Two teams at The Oval ... but only one was playing cricket
There were two teams at The Oval yesterday. One of them was playing cricket; the other was ... well, trying very hard to play cricket, but could probably not have put their finger on how or to what end. England tackled the third day of the Fifth Test with plan and purpose. For a team that began in the lead, in the series and on first innings, Australia approached their task with an uneasy fatalism.
Their hard-won innings lead of 12 runs lasted precisely six deliveries, erased by three boundaries in Mitchell Starc’s first over. Australia’s storied attack could, again, then make nothing of Ben Duckett and Zak Crawley – the very particular challenge of countering a short, left-handed, back foot, closed face bat and his towering, right-handed, front foot, full face partner playing the bowling on its merits rather than the bowlers’ reputations.
The attempt to keep to a single off-side sweeper soon went by the board, as Mitchell Starc and Josh Hazlewood struggled to bowl to one side of the wicket. Not until Pat Cummins took up the ball himself were Australia able to exert any control at all, and he executed one virtuoso act, fielding off his follow through and hitting the nonstriker’s stumps direct.
Otherwise, one could hardly miss the comparison, almost the ideological clash, with proceedings a day earlier, when Australian batters had been confined to 41 runs off the bat in 26 pre-lunch overs – testament, it must be said, to some fine bowling combined with helpful overhead conditions versus a pitch now at its best under clear skies.
It hardly does the event justice to report that Stokes came out to bat at number three.
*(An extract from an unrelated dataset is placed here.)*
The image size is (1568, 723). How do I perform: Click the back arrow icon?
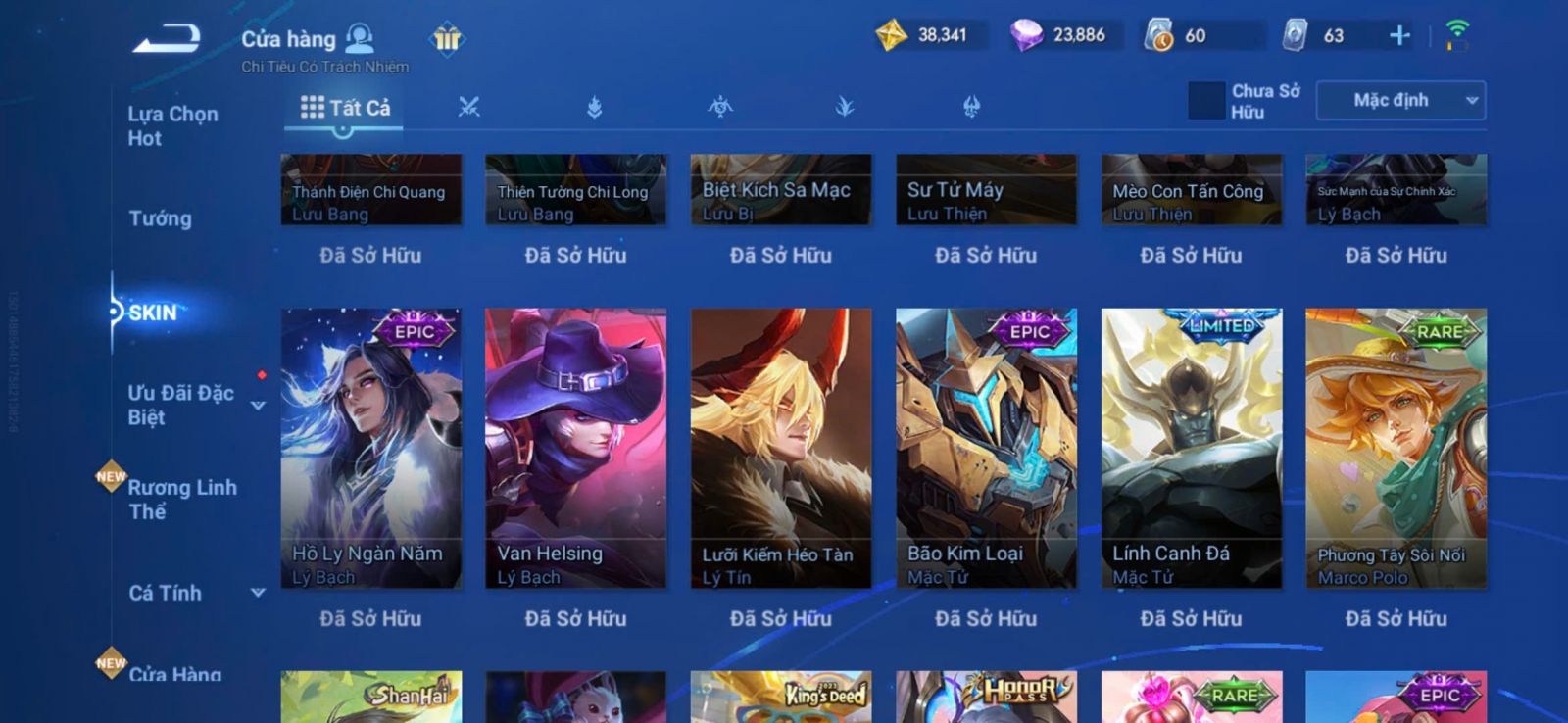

As a proclamation of potency, it was received round the Oval like an arrival of Maximus bearing a Bazball aquila (‘Are you not entertained? Is this not why you’re here?’).
In fact, Stokes rather shied away from triumphalism. He batted accordingly – like a proper number three consolidating an early advantage, reading the game and his opponents, sensing that by midafternoon he would have them pretty much where he wanted.
Stokes’s all-round future is in the balance. He will finish this series having bowled only twelve-nine overs, twelve of them off the reel at Lord’s. But it’s arguable he is a more natural number three than Ollie Pope, technically and temperamentally. His combination of bat, body and willpower in defence has a legionnaire’s impassability.
It was his predecessor and pal Joe Root that really took the game from Australia, in an innings studded with Bazball cameos (a ramp here, a reverse lap there) but more like previous models of his batting. First there was a reminder of the breeziness of 2015, where he seemed to be 20 from 10 in every innings before you had time to blink, and went on to be player of the series. Later came the supremely controlled Root of 2021, where every run looked like a down payment on a hundred, of which he made six in a year.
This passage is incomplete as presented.